Et pourtant aujourd’hui en tant que champion de mémoire, de nombreuses personnes pensent que je suis le champion du “par cœur”. Pour moi, c’est tout d’abord une question de définition et je préfère distinguer le “apprendre par cœur” du “connaître par cœur”. C’est un peu comme le voyage et la destination.

Connaître par cœur

Connaître certaines informations par cœur reste une nécessité sociale comme par exemple, connaître le nom de ses amis, de ses collègues, des membres de sa famille ; connaître par cœur son n° de téléphone, l’alphabet, des milliers de mots en français, etc.
Je pourrais continuer à citer de nombreuses connaissances qui restent indéniablement pratiques et utiles dans notre vie de tous les jours !

Dans certains métiers, il faut également être capable de reconnaître le nom des arbres, des espèces d’oiseaux, des noms de montagne, des pièces mécaniques…

Apprendre par cœur

L’apprentissage par cœur est un processus qui va nous mener à connaitre in fine une information par cœur. Comme je le disais plus haut, il s’agit d’un voyage vers une destination et s’il est réalisé dans de mauvaises conditions, il sera désagréable et plus long.

Les étudiants, lorsqu’ils apprennent par cœur, ne font que répéter (c’était aussi mon cas quand j’étais élève ingénieur). Le problème de cette méthode que j’apparente à du matraquage, est qu’elle n’est pas vraiment efficace, car incomplète et surtout pénible !
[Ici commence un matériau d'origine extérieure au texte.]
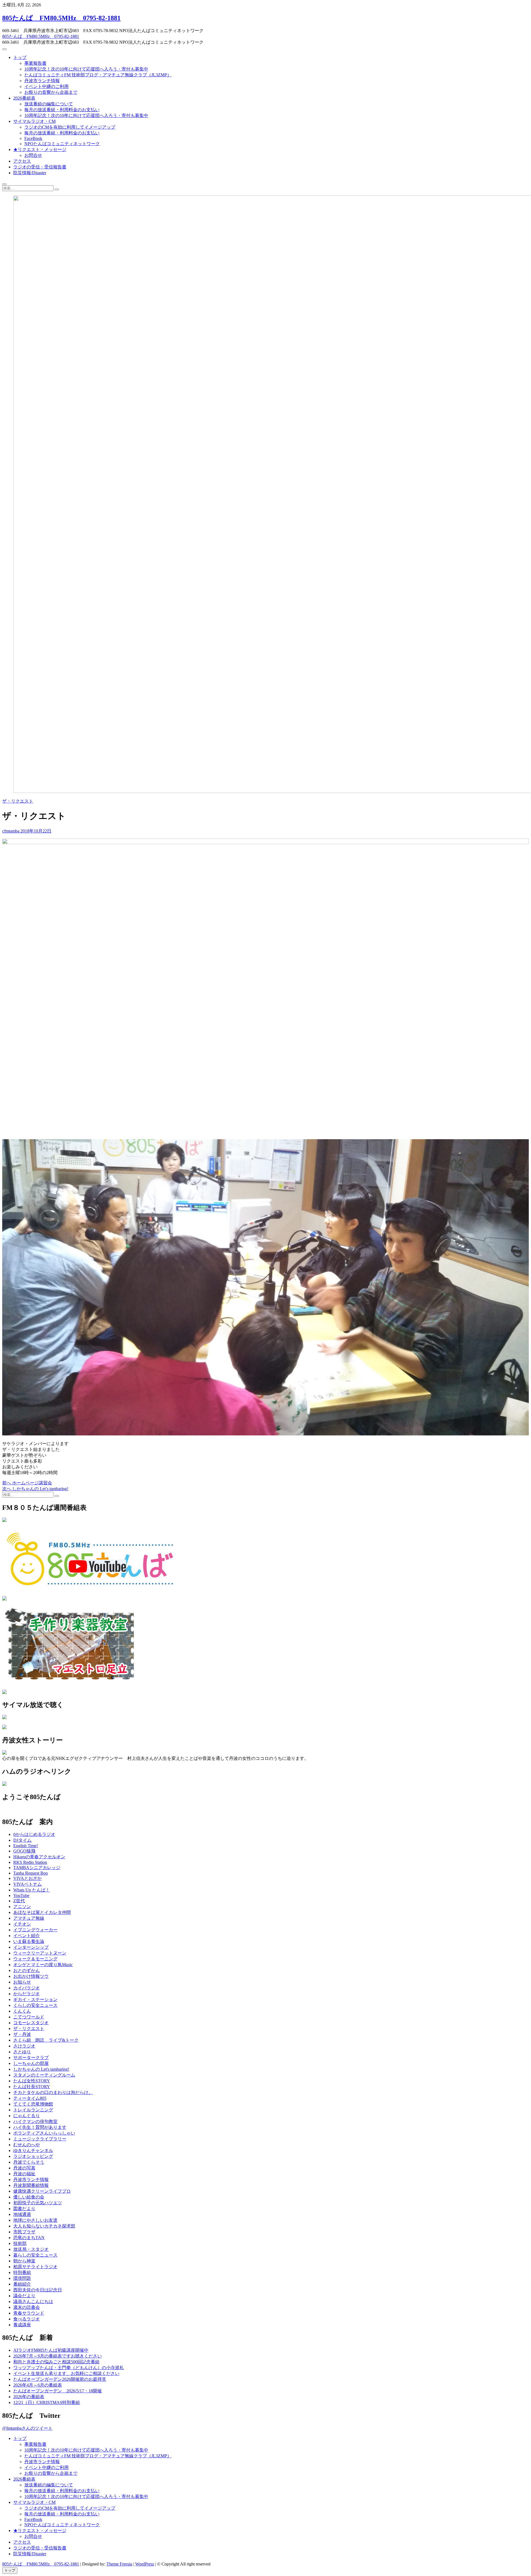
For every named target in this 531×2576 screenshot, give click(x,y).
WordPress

Il a été clairement établi que toute stratégie de mémorisation doit intégrer les 3 clés du processus de mémorisation* :

  • L’attention

C’est la capacité à être concentré sur une seule tâche à la fois de manière délibérée. C’est largement influencé par la motivation.

  • L’association

C’est la capacité à créer des liens rationnels ou irrationnels entre des connaissances.

  • La consolidation

C’est la capacité à maintenir dans la mémoire à long terme des informations. Nous consolidons grâce au sommeil, mais aussi grâce à l’entraînement par récupération. La récupération est le fait de se tester et de se corriger (je vous en parlerais dans un prochain article).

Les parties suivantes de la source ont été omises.